For the first time in our country’s history, our credit rating was downgraded from its AAA standing to a AA+ rating. This has many repercussions – instability in U.S. and international markets, uncertainty for businesses and investors, and the erosion of consumer confidence.
These ramifications are profound, but instead of discouraging the American people, they should serve as a wakeup call and a reminder of the heavy lifting needed in the weeks and months ahead if we’re to clean up this mess. Simply put, this downgrade is the final indicator that Washington’s spending spree must end, not just because House Republicans think so, but for the first time in our history one of the world’s leading credit-rating agencies does too.
Standard & Poor’s (S&P) downgraded the United States credit primarily because the government failed to provide policies necessary to stabilize its debt payments. Although the recent deal struck by Congress and President Obama provides a down payment on reducing the debt, there is still a long road ahead to recovery.
What’s worse, if there are not more substantial reductions in spending over the next few years, they could downgrade our standing again, sending another round of shock waves through the global markets and sinking our own economy further into recession. The bottom line is that we need more effective policies that will ensure the efforts made to cut spending today aren’t undone by politicians in the future.
The single best way to achieve this is through a Balanced Budget Amendment – it’s permanent, implemented nation-wide, and the best chance we have at saving our nation’s coffers from their biggest enemy — the federal government.
In July, the House passed the Cut, Cap and Balance Act to raise the debt ceiling and enact meaningful, long-term budget reforms. A critical component of this bill is the requirement to pass a Balanced Budget Amendment. This changes the dialogue in Washington because it shows that those who support it understand our problem and want to make sure the federal government holds itself to the same standards as responsible citizens and state governments.
And those standards are the practical solutions we need. For example, American families don’t get to spend limitlessly, just like small businesses can’t continue to grow and hire if they’re unable to afford it. Similarly, our states realize that balancing their budgets is necessary, with Vermont being the only state not to boast some form of requirement to do so.
Even Italy’s Prime Minister and government have proposed a Balanced Budget Amendment to their constitution to help ward off the growing financial disaster that their nation currently faces.
Being the successful country we are, surely we should be a global leader in demonstrating fiscal responsibility instead of being a lesson from which to learn.
In 1996, a Balanced Budget Amendment was defeated in the Senate by just one vote. Since then, we’ve added $9.2 trillion to our national debt. Some argue we don’t need a constitutional amendment to manage our budget responsibly, but the numbers say otherwise. Politics are fluid by nature, which is why spending cuts made today can easily be done away with later. This is why how much and how fast we acquire debt – to the peril of our nation – must not be left to chance at the mercy of the ever-changing political landscape. Rather, it must be solved permanently.

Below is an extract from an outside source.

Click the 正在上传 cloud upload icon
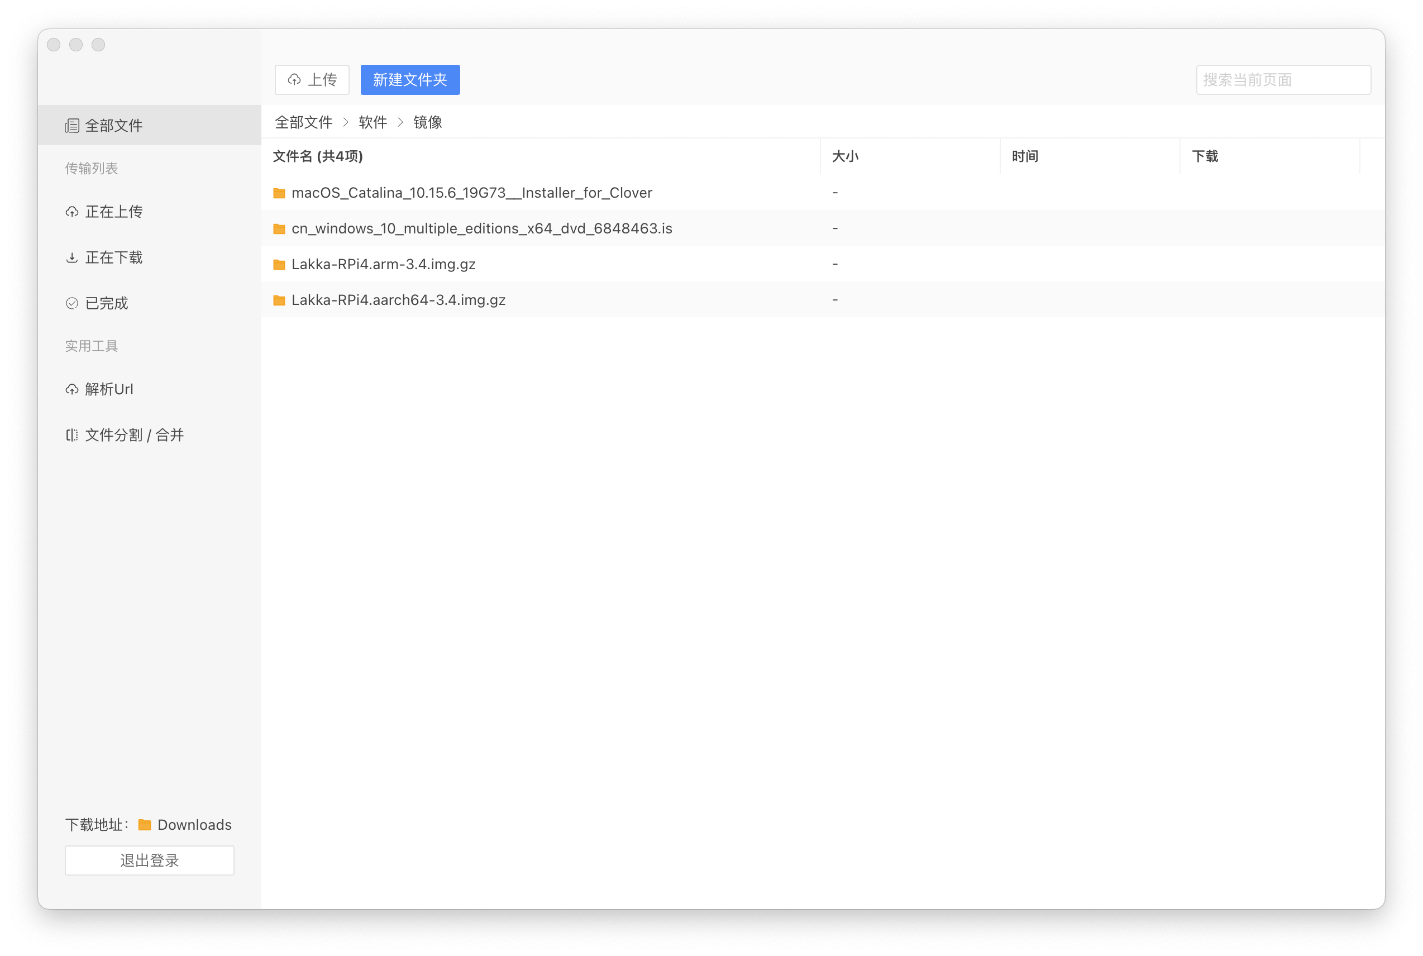Screen dimensions: 1423x956 72,212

A Balanced Budget Amendment is a game-changer. It gives us our nation the framework it so desperately needs to live within its means, so we can continue working towards budget reforms that will reduce our mounting $14 trillion debt. We may not all agree on how to best solve the problem, but with an unemployment rate over 9 percent, and most Americans dissatisfied with what’s been done thus far, now is the time to implement meaningful, practical solutions that will produce results when it comes to resuscitating our economy.
It’s clear why Harry Reid and Senate Democrats declined to take up Cut, Cap and Balance, and therefore rejected a Balanced Budget Amendment: they want to preserve the ability to spend at will, still believing that we can tax and spend our way to prosperity. We, as Americans, know better than that.
A Balanced Budget Amendment means a better economic outlook – not just for credit ratings – but for businesses, families, and anyone who wants to see this country retain its greatness.